MELiSSA was initially triggered in 1989 by the long-term need to reduce the cargo needed for human missions to the Moon and Mars. People need a lot of machinery and supplies to keep them alive beyond Earth. The solution to this problem was conceived as an artificial ecosystem. Investigating how to make it work encountered many similarities with ground-based environmental problems such as waste and water treatment, so technology developed through MELiSSA also offers solutions to global problems of sustainable development.

Under the impetus of several visionaries – Claude Chipaux and Daniel Kaplan of Matra Espace, Professor Max Mergeay of SCK, Professor Willy Verstraete of the University of Ghent and Professor Marcelle Lefor Tran of CNRS - a group of European organisations sharing common interests decided to pool their efforts in the MELiSSA consortium, formalising their partnership through a joint Memorandum of Understanding signed in 1993.

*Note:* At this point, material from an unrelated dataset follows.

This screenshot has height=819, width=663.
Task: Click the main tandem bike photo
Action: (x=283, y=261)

They defined a long-term vision supported by short to medium term activities which included spin-in and spin-off activities, scientific and practical studies. Short to medium term objectives are regularly revised in terms of results acquired results. In addition, as the project develops, more and more European organisations are contributing to the joint venture, introducing complementary expertise where needed. To date more than 30 organisations from ten different countries have contributed to MELiSSA.

MELiSSA’s benefits

So far this mix of scientific and engineering experts together with users has proved very fruitful, resulting in major scientific outputs - 220 scientific publications and 360 technical notes – and strong progress in our knowledge and understanding of closed life support systems and sustainable development.

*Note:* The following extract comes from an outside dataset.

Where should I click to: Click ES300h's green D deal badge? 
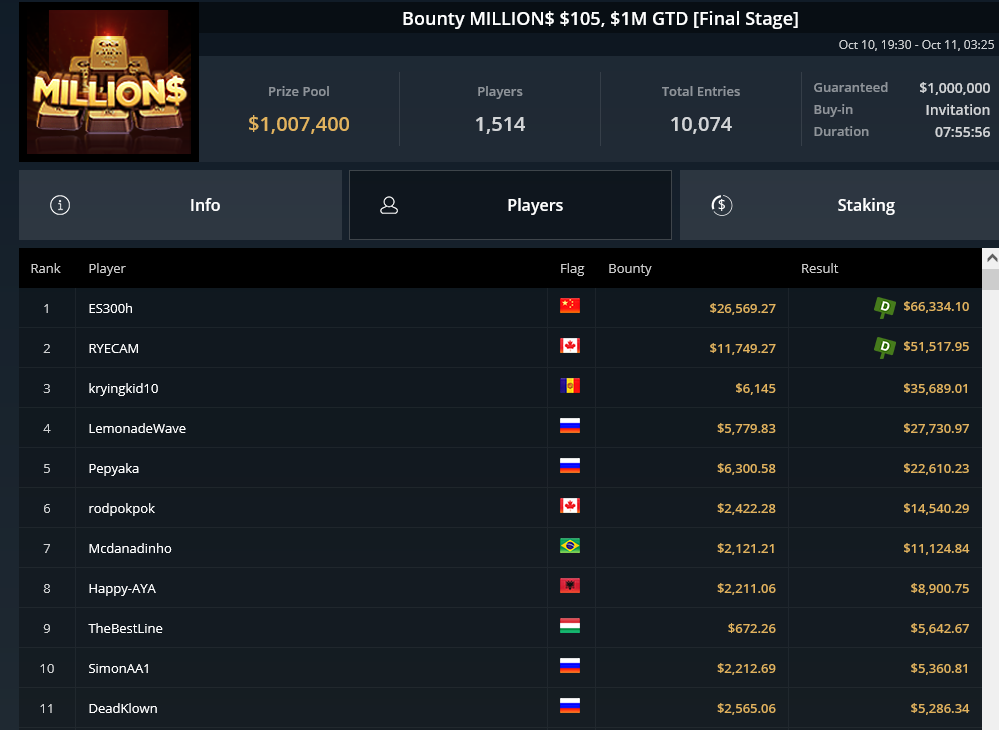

As well as innovation, the other key phrases characterising the MELiSSA project are capitalisation and dissemination of knowledge and technology. The aim has been to share the fruits of research and find wider applications for them.

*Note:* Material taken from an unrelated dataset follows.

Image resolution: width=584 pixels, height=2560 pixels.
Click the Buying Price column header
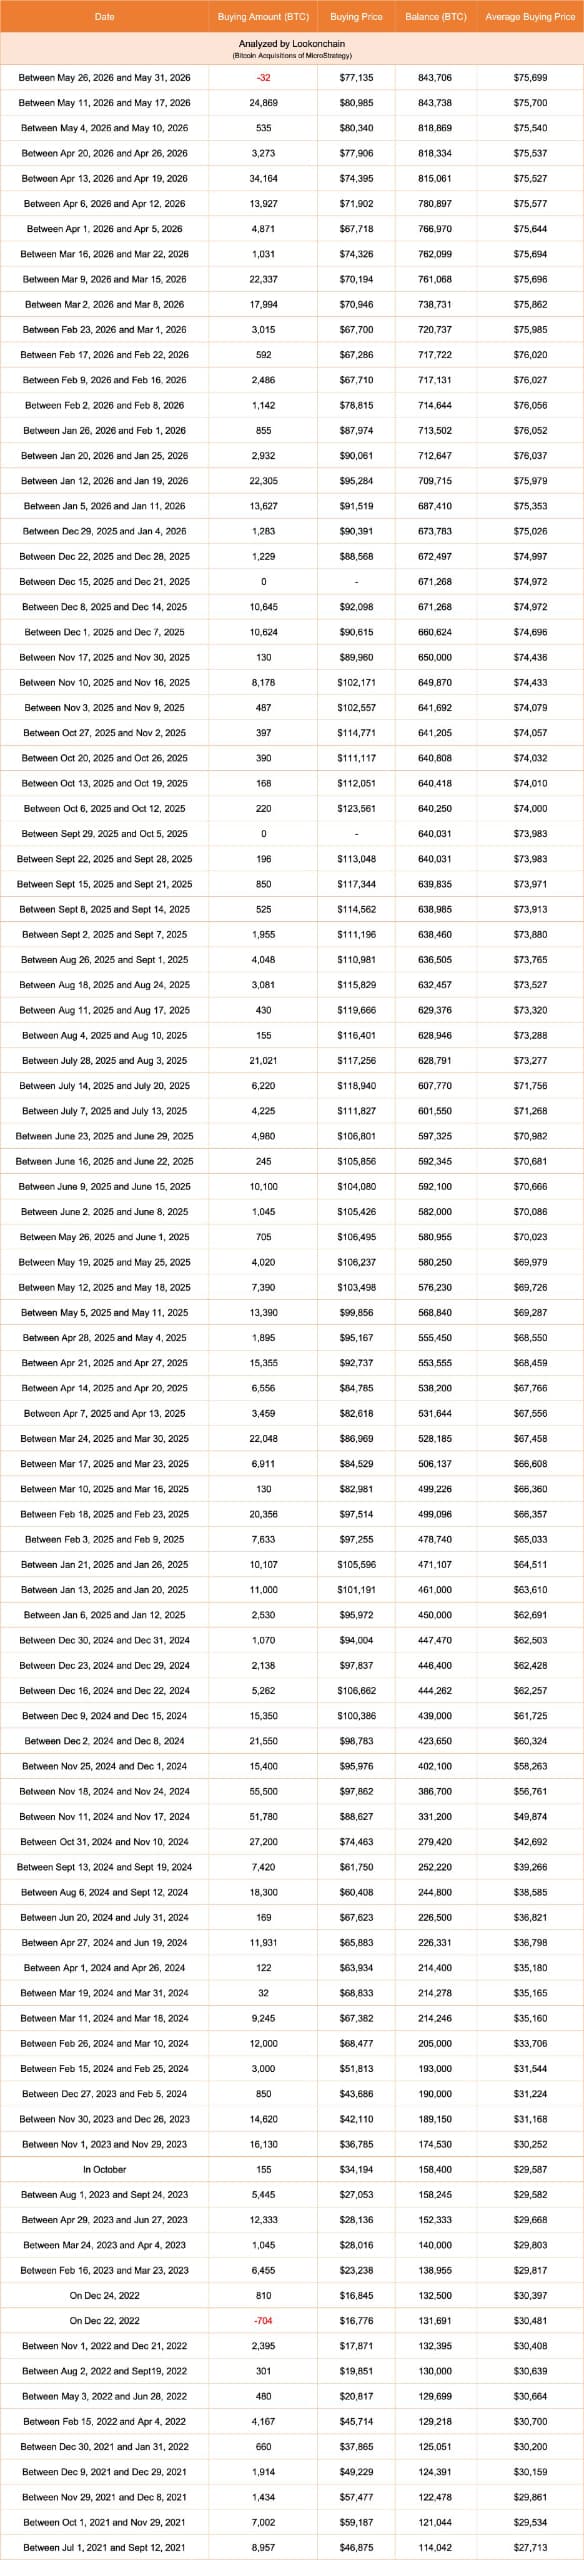356,17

In terms of technology, the step-wise and model-driven progress of MELiSSA has opened up major opportunities for the terrestrial economy. In Europe more than 1.8 million cubic metres of water are treated daily using MELiSSA-based technology for example, and the sparkling wine industry employs a biomass sensor derived from MELiSSA research. Two spin-off companies have been created: IPStar, created in 2005 deals with broad technology transfer from MELiSSA into terrestrial applications while the EZCol pharmaceutical start-up is investigating the broader pharmaceutical potential of cholesterol-lowering micro-organisms employed in the project.

MELiSSA has also brought benefits for science education: more than 100 trainees have spent time on MELiSSA, more than 350 press articles have been written, it has been the subject of many exhibitions and educational activities and around 50 masters and PhD theses have been completed around aspects of its research.

Then there are the near-term space applications, with ESA’s ESTEC facility in the Netherlands becoming the European focal point of efforts to control the International Space Station’s microbial environmental quality and related activities including assessments of bio-contamination on ESA’s Automated Transfer Vehicle.